_WHAT IS REQUIRED_. In the records below, rewrite the lines starting with the line that contains "Click the crosshair" and going on through the line that contains "Image resolution: width=421", changing "crosshair" to "target" and keeping everything else the same. Return only those lines, and leave out the pictures.

_DATA ROWS_.
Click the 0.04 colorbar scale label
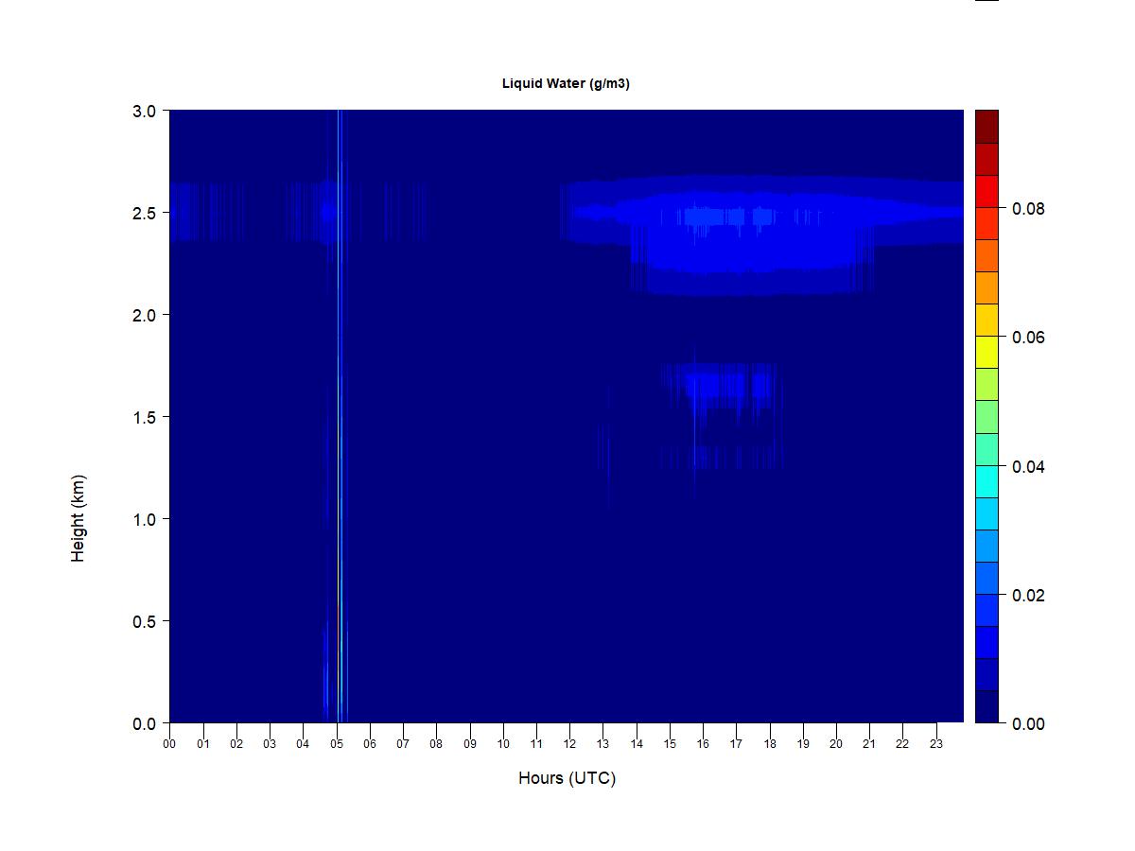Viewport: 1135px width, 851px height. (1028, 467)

* * *

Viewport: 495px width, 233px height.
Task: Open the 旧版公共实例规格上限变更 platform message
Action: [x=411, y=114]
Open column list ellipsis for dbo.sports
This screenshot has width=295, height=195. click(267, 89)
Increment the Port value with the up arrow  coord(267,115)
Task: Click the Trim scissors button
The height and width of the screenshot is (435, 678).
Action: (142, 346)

==

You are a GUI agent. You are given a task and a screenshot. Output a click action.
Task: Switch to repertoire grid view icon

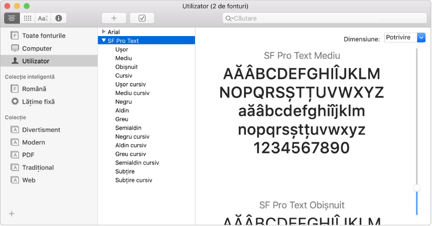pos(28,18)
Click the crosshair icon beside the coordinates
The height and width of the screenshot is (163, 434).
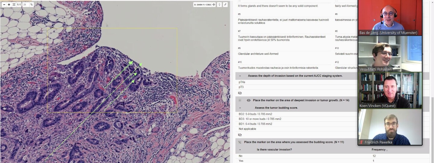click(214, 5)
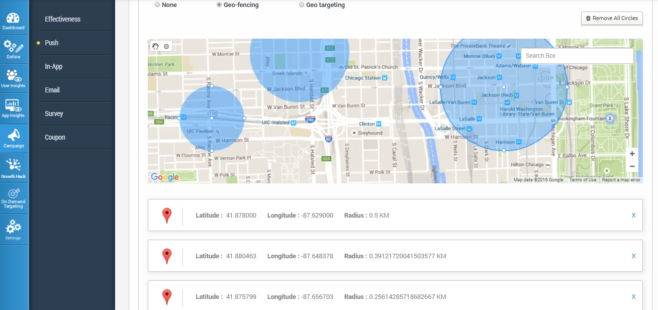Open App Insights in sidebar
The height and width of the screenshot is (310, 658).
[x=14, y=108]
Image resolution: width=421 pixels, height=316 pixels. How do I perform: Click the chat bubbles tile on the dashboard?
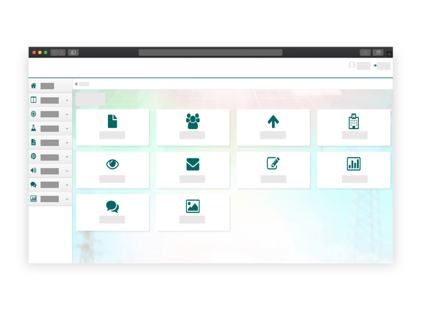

_RESULT_.
Click the target icon beside the coordinates
The height and width of the screenshot is (163, 434).
click(214, 5)
Open App Insights in sidebar
The height and width of the screenshot is (310, 658).
[x=14, y=108]
Image resolution: width=421 pixels, height=316 pixels. How do I perform: Click the chat bubbles tile on the dashboard?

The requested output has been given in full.